▶ **REQUIRED WORK**
Output exactly the lines that run from the top of the entries to the line holding "1600x1200 pixels.", including both of those lines.

[Collected data entries]
::::

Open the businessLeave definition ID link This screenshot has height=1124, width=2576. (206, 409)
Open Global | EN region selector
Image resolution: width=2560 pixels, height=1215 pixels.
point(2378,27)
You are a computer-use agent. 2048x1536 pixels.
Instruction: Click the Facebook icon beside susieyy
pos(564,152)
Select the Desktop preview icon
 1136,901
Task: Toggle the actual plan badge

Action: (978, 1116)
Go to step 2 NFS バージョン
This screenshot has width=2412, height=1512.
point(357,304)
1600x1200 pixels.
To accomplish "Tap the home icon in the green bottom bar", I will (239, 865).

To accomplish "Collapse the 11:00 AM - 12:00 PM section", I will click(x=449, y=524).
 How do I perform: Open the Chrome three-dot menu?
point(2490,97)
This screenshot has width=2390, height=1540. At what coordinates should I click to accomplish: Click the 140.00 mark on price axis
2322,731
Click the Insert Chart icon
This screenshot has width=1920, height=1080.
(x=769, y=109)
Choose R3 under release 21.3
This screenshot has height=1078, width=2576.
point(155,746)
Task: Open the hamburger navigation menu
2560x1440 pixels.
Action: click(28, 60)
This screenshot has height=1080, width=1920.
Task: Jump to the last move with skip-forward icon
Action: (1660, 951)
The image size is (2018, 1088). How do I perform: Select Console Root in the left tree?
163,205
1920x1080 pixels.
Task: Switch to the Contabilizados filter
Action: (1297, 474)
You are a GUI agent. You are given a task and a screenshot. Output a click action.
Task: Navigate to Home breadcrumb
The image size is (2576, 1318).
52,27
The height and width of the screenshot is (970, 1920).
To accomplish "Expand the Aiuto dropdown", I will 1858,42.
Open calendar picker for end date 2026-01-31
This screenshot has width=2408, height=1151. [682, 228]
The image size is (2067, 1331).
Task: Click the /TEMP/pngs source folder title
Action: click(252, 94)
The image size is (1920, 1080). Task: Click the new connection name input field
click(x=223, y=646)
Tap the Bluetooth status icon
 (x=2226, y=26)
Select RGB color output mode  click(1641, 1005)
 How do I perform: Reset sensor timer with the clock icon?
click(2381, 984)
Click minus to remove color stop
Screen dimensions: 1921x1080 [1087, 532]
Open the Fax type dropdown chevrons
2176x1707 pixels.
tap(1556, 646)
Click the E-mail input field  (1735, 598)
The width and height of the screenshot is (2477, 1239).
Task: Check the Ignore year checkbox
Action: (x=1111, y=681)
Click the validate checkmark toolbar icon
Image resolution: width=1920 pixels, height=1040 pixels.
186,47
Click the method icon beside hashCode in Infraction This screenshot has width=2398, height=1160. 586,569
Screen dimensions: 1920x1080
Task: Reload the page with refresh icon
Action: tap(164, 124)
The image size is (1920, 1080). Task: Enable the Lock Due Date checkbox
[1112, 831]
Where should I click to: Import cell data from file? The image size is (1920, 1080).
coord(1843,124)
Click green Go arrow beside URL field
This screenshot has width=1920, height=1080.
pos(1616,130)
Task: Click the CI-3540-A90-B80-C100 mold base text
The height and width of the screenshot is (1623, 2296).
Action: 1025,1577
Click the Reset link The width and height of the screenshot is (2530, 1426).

::::

▶ **SOLVED EXERCISE**
Open the businessLeave definition ID link This screenshot has height=1124, width=2576. (206, 409)
Open Global | EN region selector
Image resolution: width=2560 pixels, height=1215 pixels.
point(2378,27)
You are a computer-use agent. 2048x1536 pixels.
Instruction: Click the Facebook icon beside susieyy
pos(564,152)
Select the Desktop preview icon
 1136,901
Task: Toggle the actual plan badge

Action: (978, 1116)
Go to step 2 NFS バージョン
This screenshot has width=2412, height=1512.
point(357,304)
1600x1200 pixels.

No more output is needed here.